VII. ЗАВТРА
Флер встретила их в холле. Оставив Джона в Доркинге, она с недозволенной скоростью прикатила обратно в Лондон, чтобы создать впечатление, что мысли ее заняты исключительно благоустройством трущоб. «Помещик» уехал стрелять куропаток, и председательствовал епископ. Флер прошла к буфету и стала разливать чай, пока Майкл читал протокол предыдущего собрания. Епископ, сэр Годфри Бедвин, мистер Монтросс, ее свекор и сама она пили китайский чай; сэр Тимоти – виски с содовой; Майкл – ничего; маркиз, Хилери и ее отец – цейлонский чай; и каждый утверждал, что остальные портят себе пищеварение. Отец постоянно говорил ей, что она пьет китайский чай только потому, что он в моде: нравиться он ей, конечно, не может. Наливая каждому положенный напиток, она пыталась представить себе, что бы они подумали, если б знали, чем, кроме чая, заняты ее мысли. Завтра у Джона последний сеанс, и она делает решительный шаг! Два месяца – с тех пор как они танцевали с ним в Нетлфолде – она терпела, завтра это кончится. Завтра в этот час она потребует своего. Она знала, что для всякого контракта нужны две стороны, но это ее не смущало. Она верила верой красивой, влюбленной женщины. Ее воля исполнится, но никто не должен узнать об этом. И, передавая чашки, она улыбалась неведению этих умных старых людей. Они не узнают, никто не узнает; уж конечно, не этот молодой – человек, который прошлой ночью обнимал ее! И, думая о том, кому это еще только предстояло, она села у камина с чашкой чая и блокнотом, а сердце у нее колотилось, и полузакрытые глаза видели лицо Джона, обернувшееся к ней с порога вокзала. Свершение! Она, как Иаков, семь лет выслуживала свою любовь – семь долгих, долгих лет! И пока она сидела, слушая нудное гудение епископа и сэра Годфри, бессвязные восклицания сэра Тимоти, редкие, сдержанные замечания отца, – ясное, четкое, упрямое сознание, которым наделила ее французская кровь, было занято усовершенствованием механизма тайной жизни, которую они начнут завтра, вкусив запретного плода. Тайная жизнь – безопасная жизнь, если отбросить трусливые колебания, щепетильность и угрызения совести! Она так была в этом уверена, словно раз десять жила тайной жизнью. Она сама все устроит. У Джона не будет никаких забот. И никто не узнает!

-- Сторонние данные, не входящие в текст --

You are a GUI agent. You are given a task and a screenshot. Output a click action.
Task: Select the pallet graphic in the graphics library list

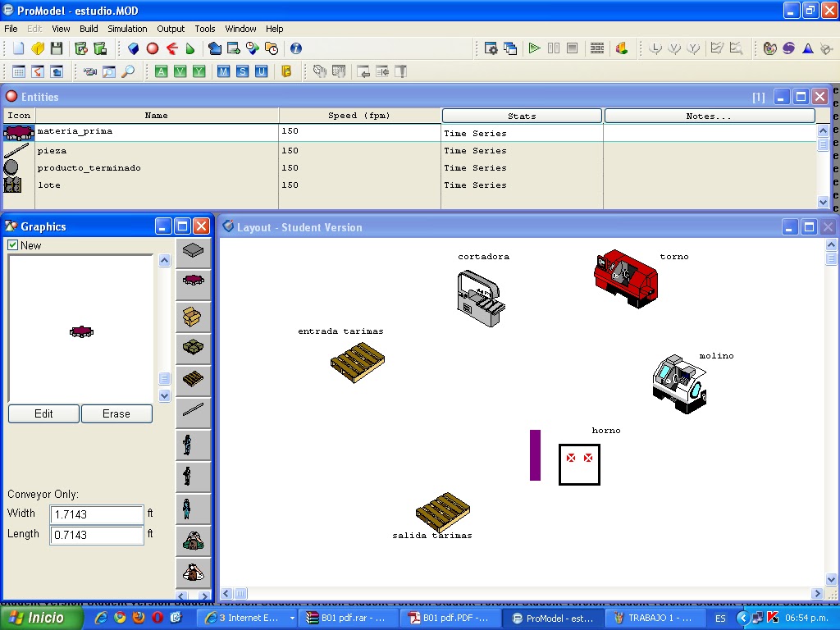click(192, 380)
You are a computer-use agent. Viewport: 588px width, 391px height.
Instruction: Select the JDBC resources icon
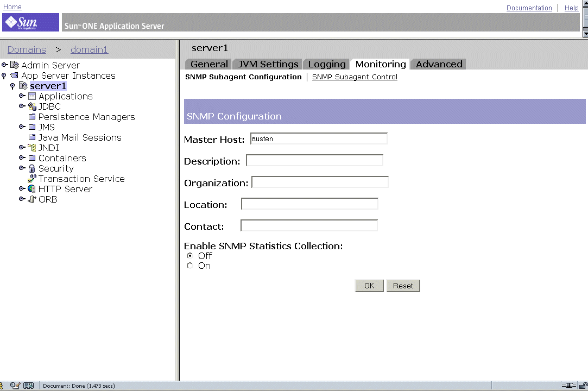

– Флер, запиши это, пожалуйста.
– Хорошо.
И карандаш забегал по блокноту: «Спросить Майкла, что нужно было записать».
– Миссис Монт!
– Да, сэр Тимоти?
– Вы бы нам не устроили такой... ну как это называется?
– Утренник?
– Нет, нет! Ну, базар, что ли.
– С удовольствием.
Чем больше базаров она для них устроит, тем безупречнее ее репутация, тем больше свободы, и тем вернее она заслужит свою тайную жизнь и сможет ею наслаждаться и смеяться над ними.
Заговорил Хилери. А он что подумал бы, если бы знал?
– По-моему, Флер, нам и утренник необходим. Публика такая добрая, всегда заплатит гинею, чтобы пойти туда, куда ее в другое время даром не затащишь. Вы как полагаете, епископ?
– Утренник – ну конечно!
– Утренники – какая гадость!
– А мы подберем хорошую пьесу, мистер Форсайт, что-нибудь чуть старомодное – одну из вещей Л.С.Д. Составило бы нам рекламу. Ваше мнение, лорд Шропшир?
– Моя внучка Марджори могла бы вам помочь – и ей пошло бы на пользу.
– Гм! Если она этим займется, старомодно не будет.
И Флер увидела, что, говоря это, отец посмотрел на нее. Если б он только знал, как мало это ее теперь трогает; до чего мелкими кажутся ей тогдашние чувства.
– Мистер Монтросс, у вас есть на примете театр?
– Достать смогу, мистер Черрел.
– Отлично! Так поручим это дело вам с лордом Шропшир и моему племяннику. Флер, расскажите нам, как у вас дела в доме отдыха?
– Очень хорошо, дядя Хилери. Переполнено. Девушки такие милые.
– Распущенная, верно, публика?
– О нет, сэр Тимоти, они ведут себя примерно.
Если б мог этот усатый старик прочесть в мыслях у «примерной» леди, которая их опекает!
– Ну, значит, так. Мы как будто кончили, сэр, вы разрешите? У меня свидание с одним американцем насчет муравьев. Мало мы, по-моему, встряхнули этих домовладельцев. Спокойной ночи!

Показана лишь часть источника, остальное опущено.